=== TASK OBJECTIVE ===
Using the entries below, output each line exactly from the first through the one that contains "Given: Tap the".

[Saved data entries]
== == ==

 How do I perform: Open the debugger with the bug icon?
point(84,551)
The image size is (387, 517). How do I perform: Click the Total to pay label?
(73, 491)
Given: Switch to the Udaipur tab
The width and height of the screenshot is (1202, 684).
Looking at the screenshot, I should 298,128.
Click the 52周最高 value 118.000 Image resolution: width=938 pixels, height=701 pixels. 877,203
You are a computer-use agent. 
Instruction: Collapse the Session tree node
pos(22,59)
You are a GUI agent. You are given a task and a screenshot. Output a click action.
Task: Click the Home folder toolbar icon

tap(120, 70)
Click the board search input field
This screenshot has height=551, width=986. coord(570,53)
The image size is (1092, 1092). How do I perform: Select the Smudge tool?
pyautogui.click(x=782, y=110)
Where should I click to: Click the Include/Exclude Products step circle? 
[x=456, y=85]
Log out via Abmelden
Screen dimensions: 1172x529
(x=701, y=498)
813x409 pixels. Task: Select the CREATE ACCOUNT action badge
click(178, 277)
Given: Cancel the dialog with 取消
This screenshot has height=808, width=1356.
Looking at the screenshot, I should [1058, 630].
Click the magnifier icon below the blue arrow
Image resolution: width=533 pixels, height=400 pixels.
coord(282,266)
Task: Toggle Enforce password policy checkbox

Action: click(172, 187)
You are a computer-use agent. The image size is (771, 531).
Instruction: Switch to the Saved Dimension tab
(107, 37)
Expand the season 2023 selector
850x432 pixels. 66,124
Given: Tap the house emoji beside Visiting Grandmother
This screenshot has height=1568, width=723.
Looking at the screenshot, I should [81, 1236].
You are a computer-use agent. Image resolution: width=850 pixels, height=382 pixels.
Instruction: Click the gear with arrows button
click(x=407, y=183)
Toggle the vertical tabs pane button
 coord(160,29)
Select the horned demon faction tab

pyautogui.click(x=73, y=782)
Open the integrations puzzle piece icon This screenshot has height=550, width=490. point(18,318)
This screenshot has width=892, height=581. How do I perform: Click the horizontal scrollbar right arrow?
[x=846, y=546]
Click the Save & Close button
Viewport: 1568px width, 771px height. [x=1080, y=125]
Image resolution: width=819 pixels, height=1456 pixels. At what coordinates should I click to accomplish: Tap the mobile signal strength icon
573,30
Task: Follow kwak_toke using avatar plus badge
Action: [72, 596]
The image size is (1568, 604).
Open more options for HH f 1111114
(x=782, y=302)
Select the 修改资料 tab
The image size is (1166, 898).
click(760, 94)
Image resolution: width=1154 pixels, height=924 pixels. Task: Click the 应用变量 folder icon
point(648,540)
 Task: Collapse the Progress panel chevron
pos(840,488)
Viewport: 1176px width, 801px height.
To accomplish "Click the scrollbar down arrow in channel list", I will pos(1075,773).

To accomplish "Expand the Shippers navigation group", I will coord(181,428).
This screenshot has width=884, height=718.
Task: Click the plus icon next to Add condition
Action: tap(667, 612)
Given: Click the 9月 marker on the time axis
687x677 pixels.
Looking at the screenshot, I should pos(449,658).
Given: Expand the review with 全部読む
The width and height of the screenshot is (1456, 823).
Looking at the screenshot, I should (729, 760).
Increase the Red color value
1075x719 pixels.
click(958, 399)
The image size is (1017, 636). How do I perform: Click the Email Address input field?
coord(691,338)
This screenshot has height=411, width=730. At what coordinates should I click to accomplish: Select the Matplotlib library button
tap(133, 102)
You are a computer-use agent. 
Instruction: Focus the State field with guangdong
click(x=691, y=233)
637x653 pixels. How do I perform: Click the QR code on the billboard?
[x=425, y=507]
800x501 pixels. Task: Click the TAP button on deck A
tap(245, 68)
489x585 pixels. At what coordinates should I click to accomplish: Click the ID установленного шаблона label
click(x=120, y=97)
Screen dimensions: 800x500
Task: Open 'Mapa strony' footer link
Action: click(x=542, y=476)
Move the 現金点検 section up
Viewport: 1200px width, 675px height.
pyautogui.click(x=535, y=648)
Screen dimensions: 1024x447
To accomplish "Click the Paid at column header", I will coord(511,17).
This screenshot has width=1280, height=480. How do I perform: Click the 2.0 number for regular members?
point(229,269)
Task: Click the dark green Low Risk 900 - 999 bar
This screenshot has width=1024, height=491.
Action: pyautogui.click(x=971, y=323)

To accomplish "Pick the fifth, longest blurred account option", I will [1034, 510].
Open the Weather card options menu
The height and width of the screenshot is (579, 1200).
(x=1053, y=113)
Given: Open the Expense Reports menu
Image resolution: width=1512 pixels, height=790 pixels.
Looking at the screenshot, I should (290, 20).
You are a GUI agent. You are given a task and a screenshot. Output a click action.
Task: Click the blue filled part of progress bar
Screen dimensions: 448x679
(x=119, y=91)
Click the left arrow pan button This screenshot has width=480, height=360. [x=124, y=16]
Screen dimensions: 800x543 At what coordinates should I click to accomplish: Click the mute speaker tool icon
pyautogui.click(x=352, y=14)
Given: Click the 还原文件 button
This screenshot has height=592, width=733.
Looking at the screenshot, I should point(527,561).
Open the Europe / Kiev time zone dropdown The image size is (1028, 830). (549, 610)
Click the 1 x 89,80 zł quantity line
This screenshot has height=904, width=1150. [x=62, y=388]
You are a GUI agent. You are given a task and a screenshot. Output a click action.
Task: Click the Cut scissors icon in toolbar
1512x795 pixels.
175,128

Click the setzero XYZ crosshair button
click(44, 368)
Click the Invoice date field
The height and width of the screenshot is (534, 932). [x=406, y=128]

== == ==

=== EXERCISE RESULT ===
 How do I perform: Open the debugger with the bug icon?
point(84,551)
The image size is (387, 517). How do I perform: Click the Total to pay label?
(73, 491)
Given: Switch to the Udaipur tab
The width and height of the screenshot is (1202, 684).
Looking at the screenshot, I should 298,128.
Click the 52周最高 value 118.000 Image resolution: width=938 pixels, height=701 pixels. 877,203
You are a computer-use agent. 
Instruction: Collapse the Session tree node
pos(22,59)
You are a GUI agent. You are given a task and a screenshot. Output a click action.
Task: Click the Home folder toolbar icon

tap(120, 70)
Click the board search input field
This screenshot has height=551, width=986. coord(570,53)
The image size is (1092, 1092). How do I perform: Select the Smudge tool?
pyautogui.click(x=782, y=110)
Where should I click to: Click the Include/Exclude Products step circle? 
[x=456, y=85]
Log out via Abmelden
Screen dimensions: 1172x529
(x=701, y=498)
813x409 pixels. Task: Select the CREATE ACCOUNT action badge
click(178, 277)
Given: Cancel the dialog with 取消
This screenshot has height=808, width=1356.
Looking at the screenshot, I should [1058, 630].
Click the magnifier icon below the blue arrow
Image resolution: width=533 pixels, height=400 pixels.
coord(282,266)
Task: Toggle Enforce password policy checkbox

Action: click(172, 187)
You are a computer-use agent. The image size is (771, 531).
Instruction: Switch to the Saved Dimension tab
(107, 37)
Expand the season 2023 selector
850x432 pixels. 66,124
Given: Tap the house emoji beside Visiting Grandmother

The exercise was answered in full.